-- WHAT TO PRODUCE --
Copy out exactly, and only, the lines from the one containing "Given: Click the" through the end of the entries. No pictures.

-- SOURCE DATA --
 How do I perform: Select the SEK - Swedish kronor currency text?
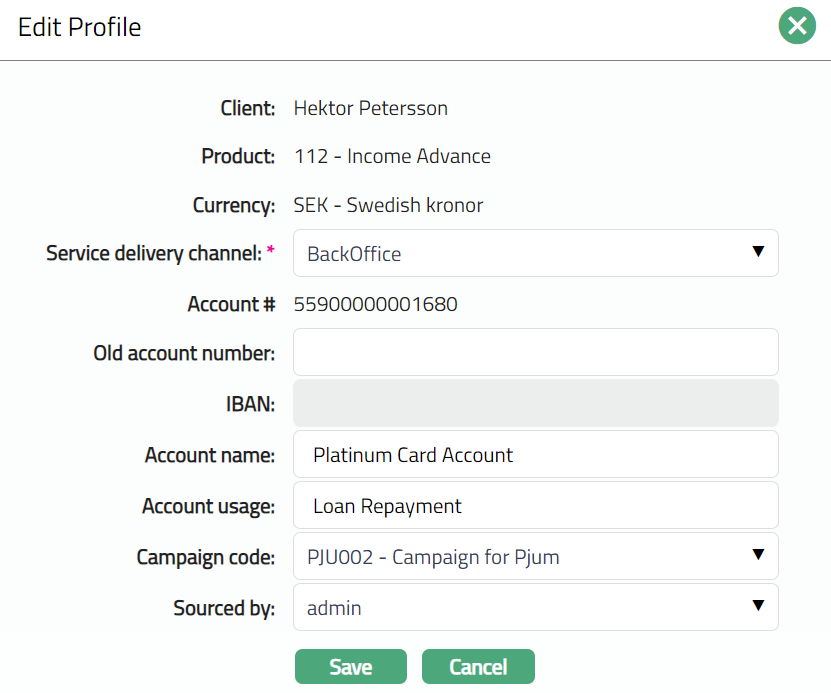(388, 206)
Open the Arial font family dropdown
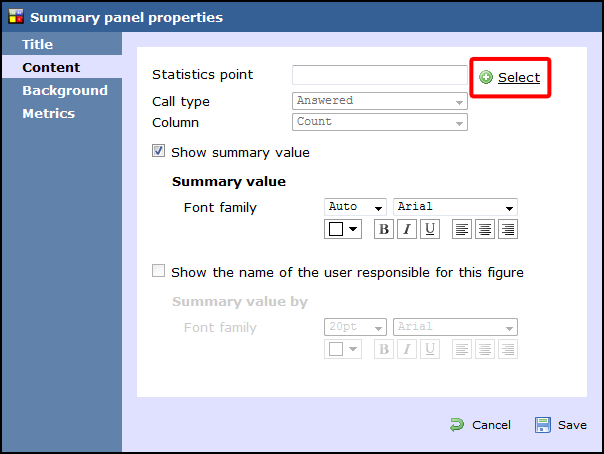 [x=455, y=207]
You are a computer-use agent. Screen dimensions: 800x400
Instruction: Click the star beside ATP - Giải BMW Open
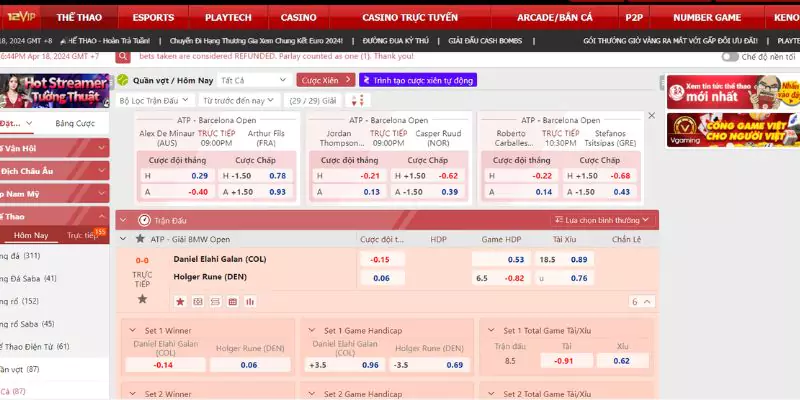139,239
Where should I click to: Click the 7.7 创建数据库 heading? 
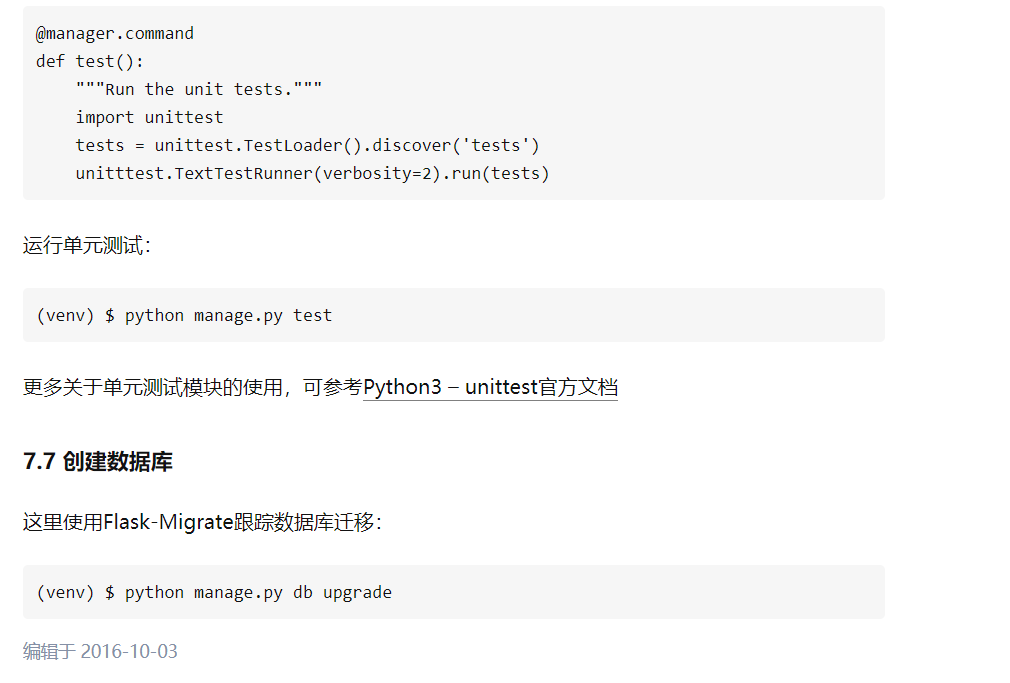[98, 462]
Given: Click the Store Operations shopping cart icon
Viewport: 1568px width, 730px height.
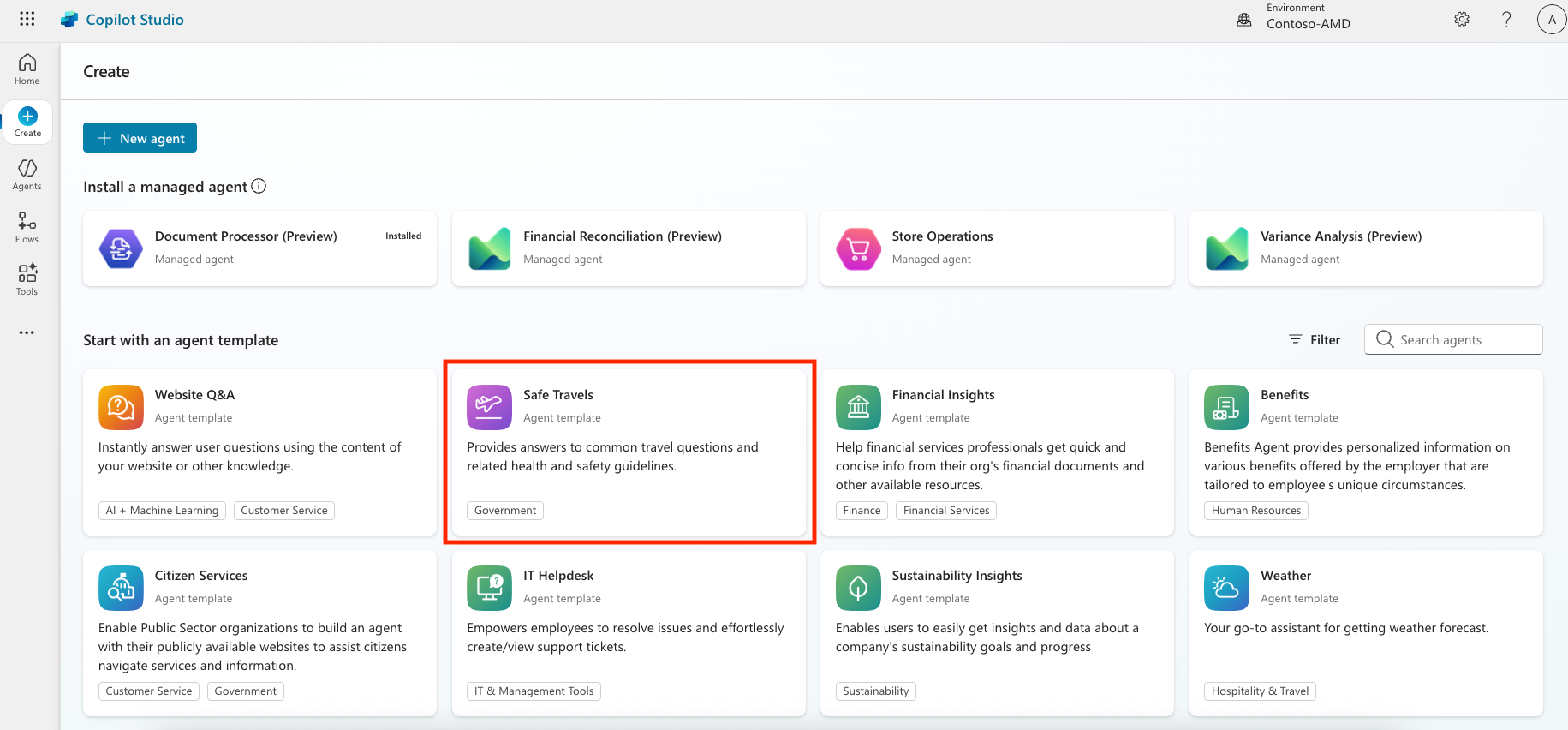Looking at the screenshot, I should [858, 248].
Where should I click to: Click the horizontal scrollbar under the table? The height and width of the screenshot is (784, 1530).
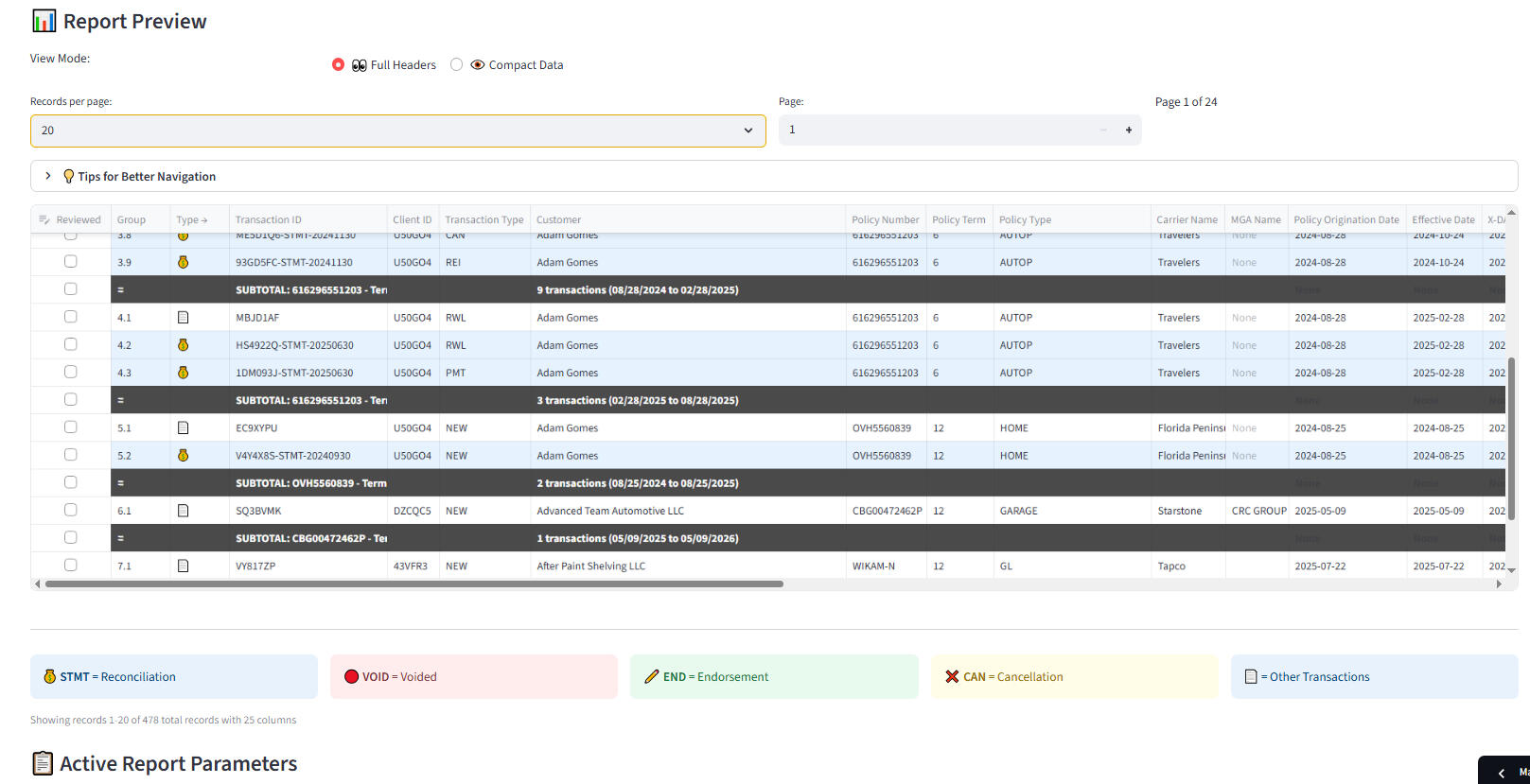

-- WRITTEN ANSWER --
Given: Click the Store Operations shopping cart icon
Viewport: 1568px width, 730px height.
Looking at the screenshot, I should [858, 248].
Where should I click to: Click the horizontal scrollbar under the table? The height and width of the screenshot is (784, 1530).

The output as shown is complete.